More Canadians are taking on added debt due to the high cost of living, leading to an increase in missed loan and credit card payments, according to new reports from Equifax and TransUnion.
Consumer debt in the third quarter of 2024 hit a record high of $2.5 trillion – a 4.1 per cent increase over last year.
As consumers take on more debt, serious delinquencies – when accounts are 90 days or more past due – have increased almost two per cent since last year.
“Consumers are just not able to keep current on all their payments in all their cases so we are seeing delinquencies creep up a bit,” said Matt Fabian, researcher and consultant with TransUnion.
TransUnion said high housing costs, the price of groceries and other inflationary pressures are making it harder for Canadians to pay the bills, especially for Millennial and Gen Z consumers (who range from their teens to early 40s).
“The cost of living is higher and interest rates are higher, so I think that creates a payment shock for a lot of Canadians who all of a sudden things are less affordable and the cost of covering your debt becomes a little more expensive,” Fabian said.

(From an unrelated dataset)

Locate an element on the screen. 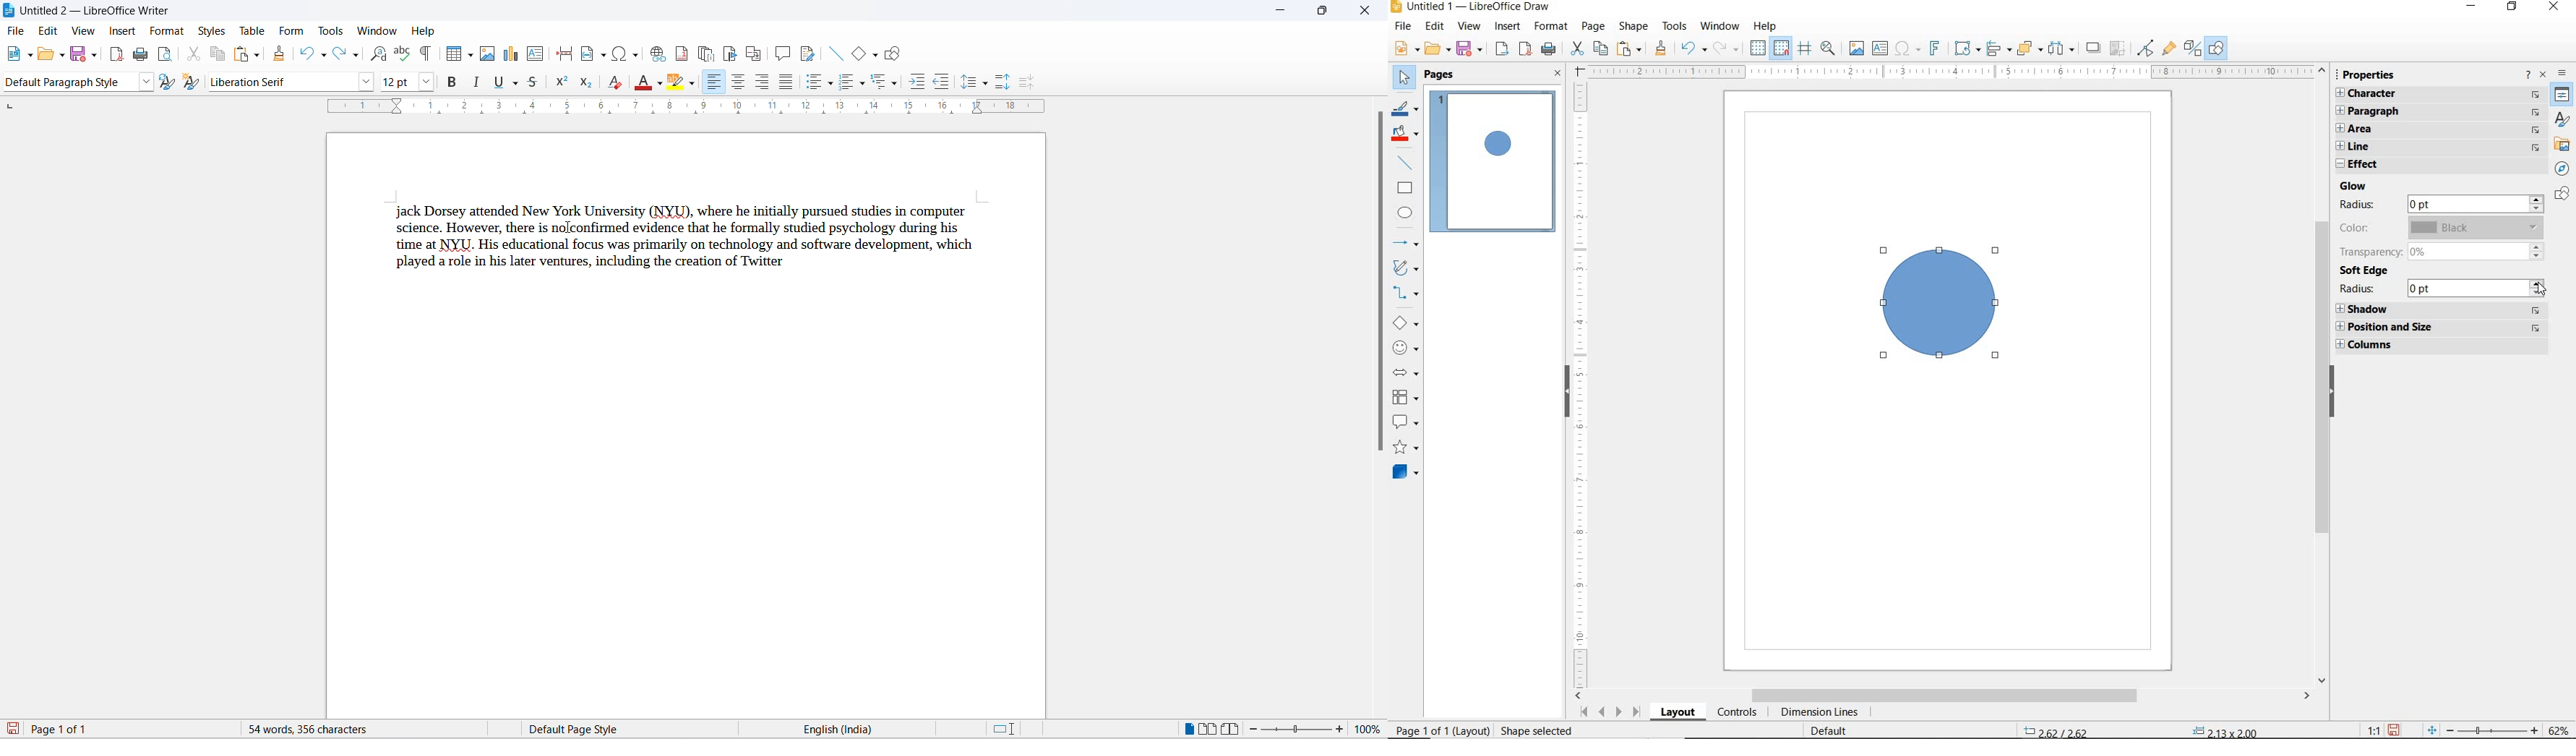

Equifax’s report says interest rate cuts are providing some relief to consumers, but notes newcomers to Canada and consumers who are new to credit are having issues making their payments.
The report found 1.3 million consumers missed credit card payments in the third quarter of this year, which is a 10.6 per cent increase over the same period last year.
“The group of consumers that entered Canada we are seeing their debt levels grow at a faster rate than we would typically expect, and we see missed payments coming faster then we would expect for that population,” said Rebecca Oakes with Equifax.
As we enter the holiday spending season, both credit reporting agencies said it’s important for consumers not to miss any of their payments, as doing so will eventually lead to higher borrowing costs.
“If you do go out and apply for additional credit elsewhere, you may find it’s hard to get access to credit. You may find you don’t get the best rates, and the missed payments may impact your credit score,” said Oakes.
As interest rates come down, bank loans to buy a vehicle were up nearly three per cent over the same time last year. The number of people who borrowed money to buy cars from “non-bank” sources jumped 12 per cent.